"I play games and I research for information for schoolwork," Stephen Wilson said.
But as some kids know, going online can also bring a threat.
"You could get in trouble, like, someone could find you that could hurt you or something," Adina Minkin said.
Deputy New York City schools chancellor Santiago Taveras read to students, at Brooklyn's P.S. 10.
A mascot helped kick off a citywide program for internet safety, based on a series of books about the character called, "Faux Paw, The Techno Cat." They are lessons children can understand.
"There are some things on the internet that children should not see and you could also catch viruses," Christian Gonzalez said.
The plan is for every public school in the city to have a copy of this book, and the Department of Education says the reason for the program is the fact that internet users are younger than ever before.
"You have to constantly remind students that they have to be careful where they're logging on and what they're doing on the internet, so it's a constant battle for parents, for teachers and administrators to make sure that the students are safe," Santiago Taveras said.

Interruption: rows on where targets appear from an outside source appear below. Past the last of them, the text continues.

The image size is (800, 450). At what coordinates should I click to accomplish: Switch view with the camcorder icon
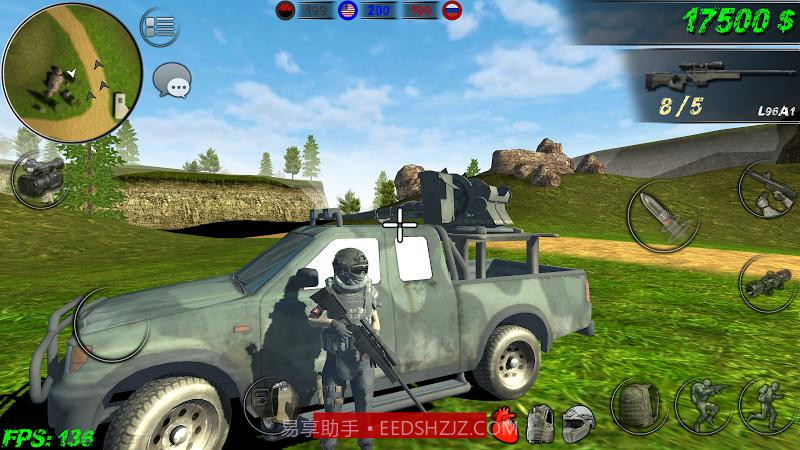pyautogui.click(x=39, y=178)
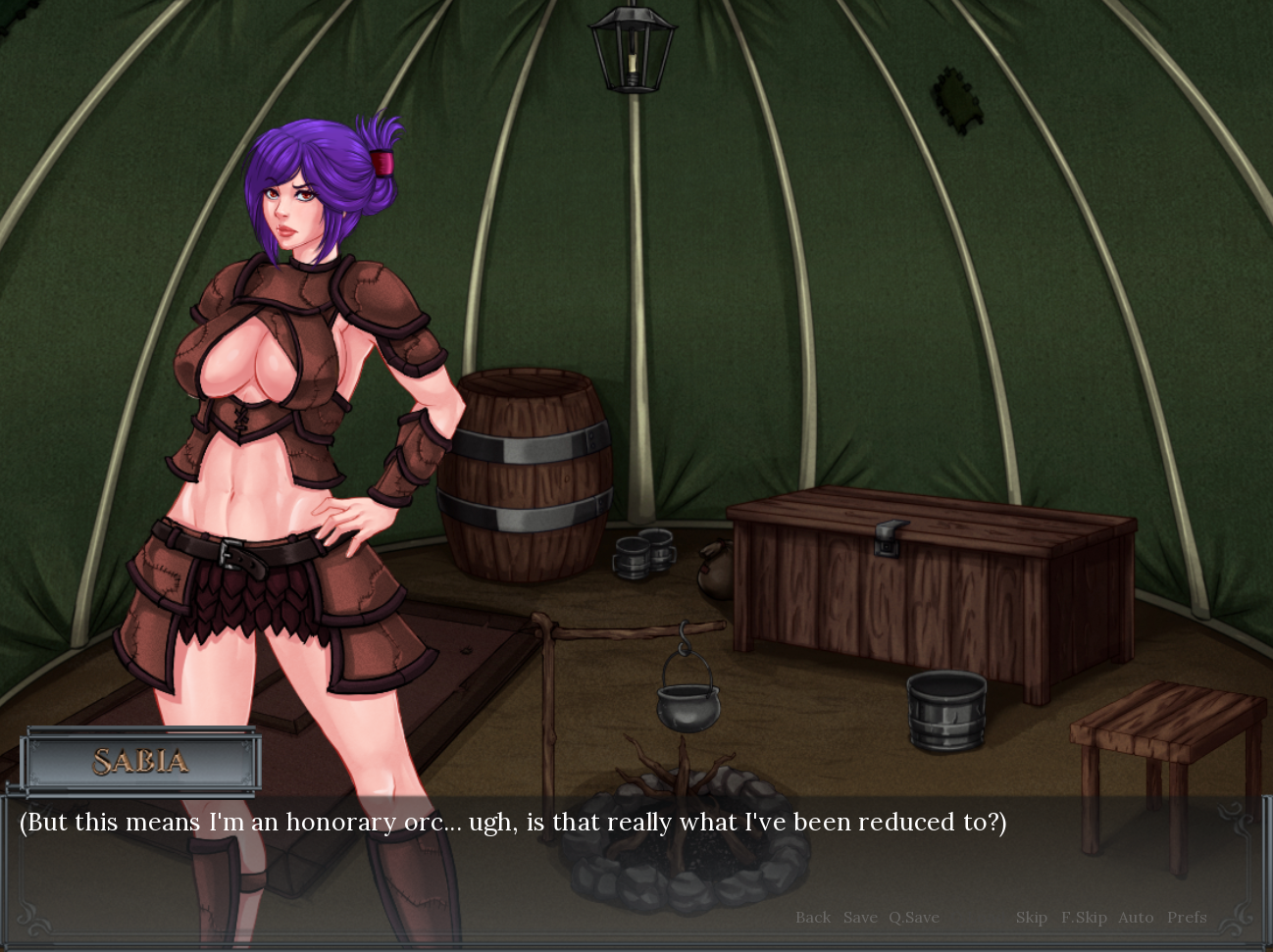The height and width of the screenshot is (952, 1273).
Task: Click F.Skip to fast skip dialogue
Action: [1084, 918]
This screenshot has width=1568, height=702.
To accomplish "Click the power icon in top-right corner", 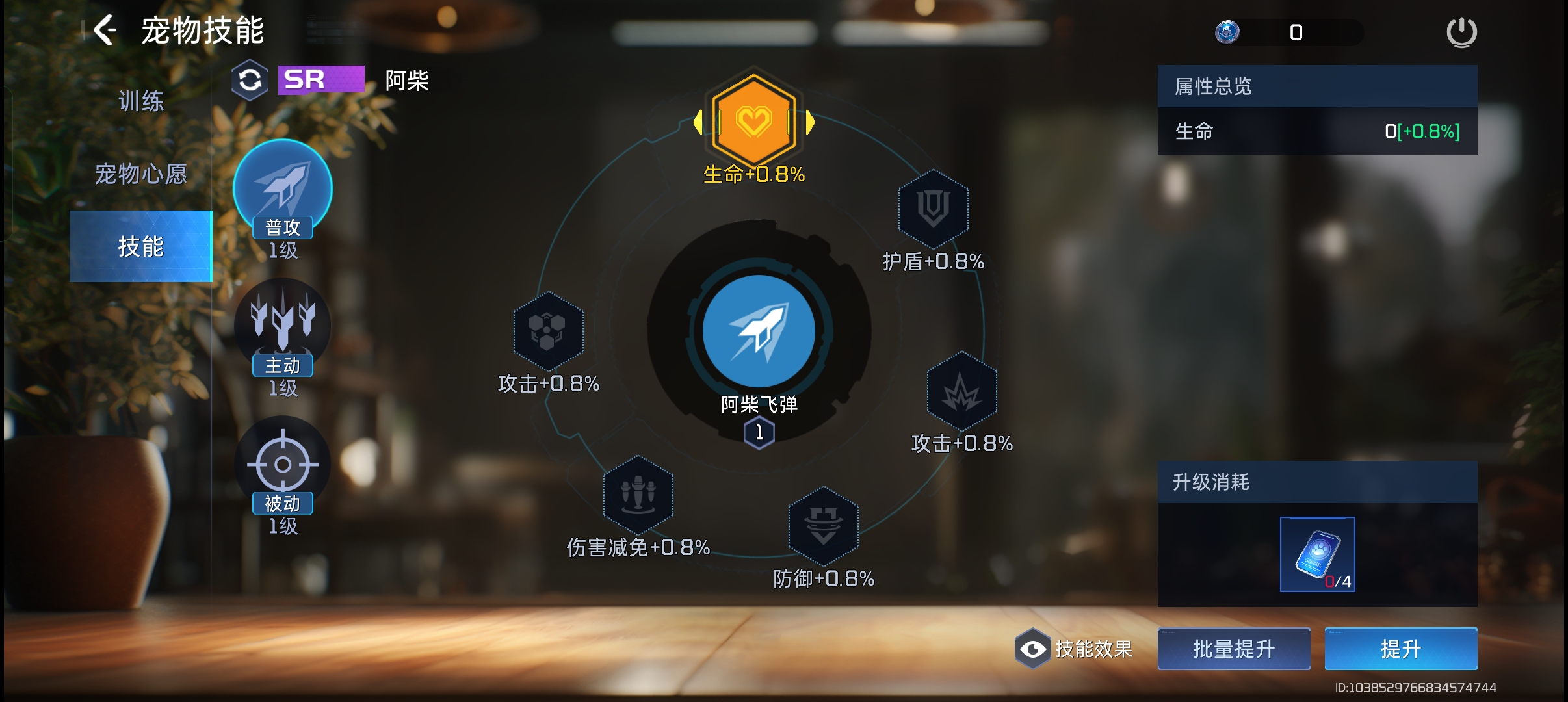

Jacalyn Leavitt, the former first lady of Utah, led the way in developing the techno series.
"The most important message would be, 'parents, engage with your children'. You don't have to be a computer expert to protect your family online, but you do need to talk to them," Leavitt said.
"If you go on the internet and you're not sure if it's safe or not, don't just be curious and go on it. You should ask your parents," student Marjani Phillip said.